Module Path Purpose Init
Agent agent/core.py Orchestrates reasoning, tools, memory, prompts Per-request
TaskPlanner agent/planner.py Decomposes tasks into subtasks with goal tracking Per-request
SessionManager agent/session.py Maintains conversation context across messages Lazy singleton
ContextManager agent/context.py Token budgeting, memory injection, summarization Per-request
OutputParser agent/output_parser.py Extracts <think> tags from model output Stateless
Reasoning reasoning/orchestrator.py Selects and executes reasoning strategy Per-request
Drafting drafting/ Speculative decoding, pipelines, candidates Per-request
Providers providers/registry.py Model-to-provider resolution, model registry Lazy singleton
MCP mcp/client.py External tool server connections and execution Lazy singleton
Prompts prompts/manager.py System prompt composition from profiles + sections Lazy singleton
Memory kit/agent_memory/memory/interface.py Unified API for episodic/semantic/procedural/working memory Lazy
RecallLayer kit/agent_memory/recall/layer.py Multi-strategy retrieval (hybrid, HyDE, entity-centric) Per-query
Extraction kit/agent_memory/extraction/service.py LLM-based entity/fact extraction Per-consolidation
Consolidation kit/agent_memory/consolidation/worker.py Background jobs for memory processing Background thread
Translation kit/translation.py NLLB-200 translation + language detection Lazy singleton
Config config.py Runtime config persistence to data/config.json Lazy singleton

Design Decisions

Lazy singletons — Heavy subsystems (TranslationKit, MCP, Providers, Prompts) use @lazy_singleton to defer initialization until first use. Health checks can probe without triggering model loads via get_if_initialized().

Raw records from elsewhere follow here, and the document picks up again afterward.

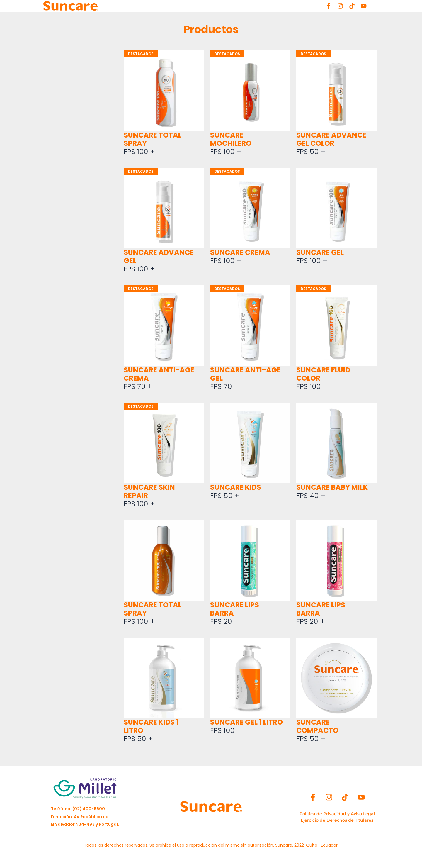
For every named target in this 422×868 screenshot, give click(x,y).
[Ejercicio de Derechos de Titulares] (337, 820)
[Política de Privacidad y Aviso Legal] (337, 814)
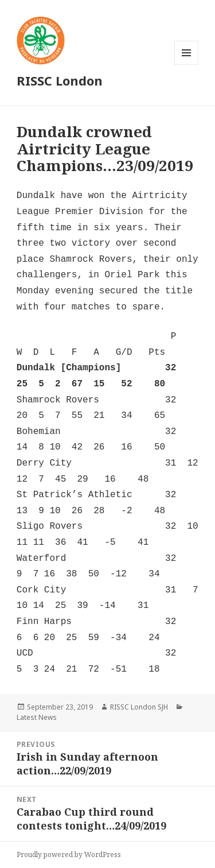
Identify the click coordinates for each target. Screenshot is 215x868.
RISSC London (60, 80)
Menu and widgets (186, 64)
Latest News (37, 717)
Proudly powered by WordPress (69, 854)
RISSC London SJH (139, 707)
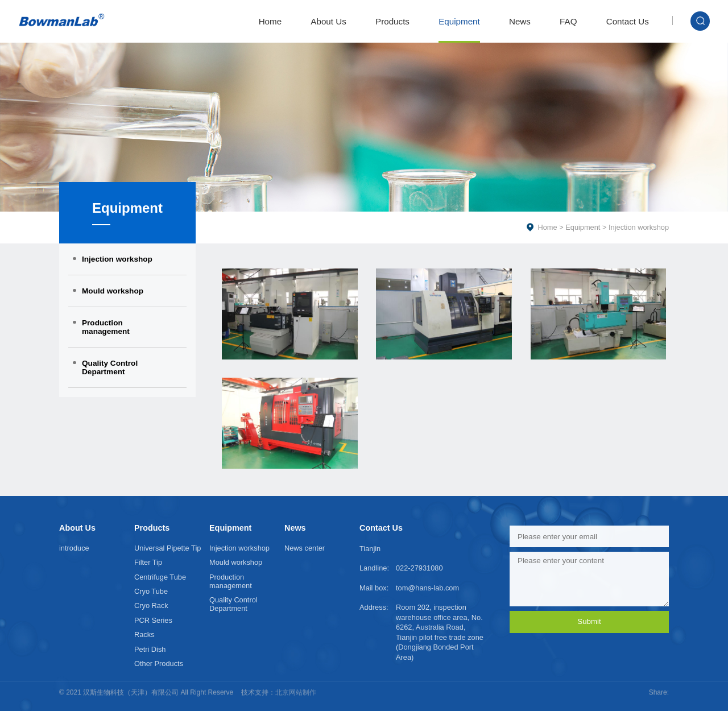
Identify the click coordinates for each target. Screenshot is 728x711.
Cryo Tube (151, 591)
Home (270, 21)
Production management (106, 327)
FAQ (568, 21)
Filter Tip (148, 562)
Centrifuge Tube (160, 577)
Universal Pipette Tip (167, 548)
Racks (144, 634)
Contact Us (627, 21)
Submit (589, 621)
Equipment (459, 21)
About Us (328, 21)
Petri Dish (150, 649)
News (520, 21)
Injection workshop (117, 259)
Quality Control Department (110, 367)
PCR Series (153, 620)
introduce (74, 548)
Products (392, 21)
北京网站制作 (296, 686)
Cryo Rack (151, 605)
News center (304, 548)
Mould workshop (113, 291)
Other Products (159, 663)
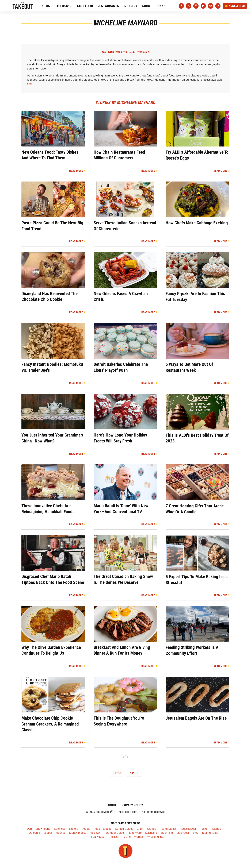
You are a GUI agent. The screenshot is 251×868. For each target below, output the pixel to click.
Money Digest (77, 833)
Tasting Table (210, 833)
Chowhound (43, 829)
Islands (216, 829)
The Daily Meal (96, 837)
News (46, 6)
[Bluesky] (211, 6)
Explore (74, 829)
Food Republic (103, 829)
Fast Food (85, 6)
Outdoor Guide (115, 833)
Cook (146, 6)
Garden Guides (124, 829)
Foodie (86, 829)
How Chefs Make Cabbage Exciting (197, 223)
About (112, 805)
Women (139, 837)
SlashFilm (167, 833)
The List (114, 837)
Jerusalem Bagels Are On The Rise (196, 718)
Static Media (103, 812)
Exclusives (63, 6)
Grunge (151, 829)
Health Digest (168, 829)
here (30, 84)
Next (133, 773)
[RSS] (218, 6)
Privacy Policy (132, 805)
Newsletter (235, 6)
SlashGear (183, 833)
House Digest (188, 829)
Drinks (160, 6)
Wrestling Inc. (156, 837)
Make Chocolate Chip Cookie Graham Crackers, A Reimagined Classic (50, 724)
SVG (195, 833)
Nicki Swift (96, 833)
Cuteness (60, 829)
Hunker (204, 829)
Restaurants (108, 6)
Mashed (60, 833)
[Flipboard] (203, 6)
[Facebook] (181, 6)
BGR (29, 829)
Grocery (131, 6)
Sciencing (151, 833)
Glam (140, 829)
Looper (48, 833)
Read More (76, 171)
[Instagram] (196, 6)
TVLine (126, 837)
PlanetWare (135, 833)
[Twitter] (189, 6)
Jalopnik (34, 833)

Sync Django + async MCP — Django runs synchronously. MCP client uses asyncio internally. The bridge is MCPClientManager.call_tool_sync(), which runs async tool calls on a background event loop thread. The streaming chat endpoint (agent_chat_stream) is the only async view.

Per-request Agent — Each chat/run request creates a fresh Agent instance with its own config. Shared state (sessions, providers, MCP connections) lives in singletons. This keeps the Agent stateless and thread-safe.

Memory is optional — All memory operations are wrapped in try/except. The system degrades gracefully when databases are unavailable. enable_memory=False skips all memory operations.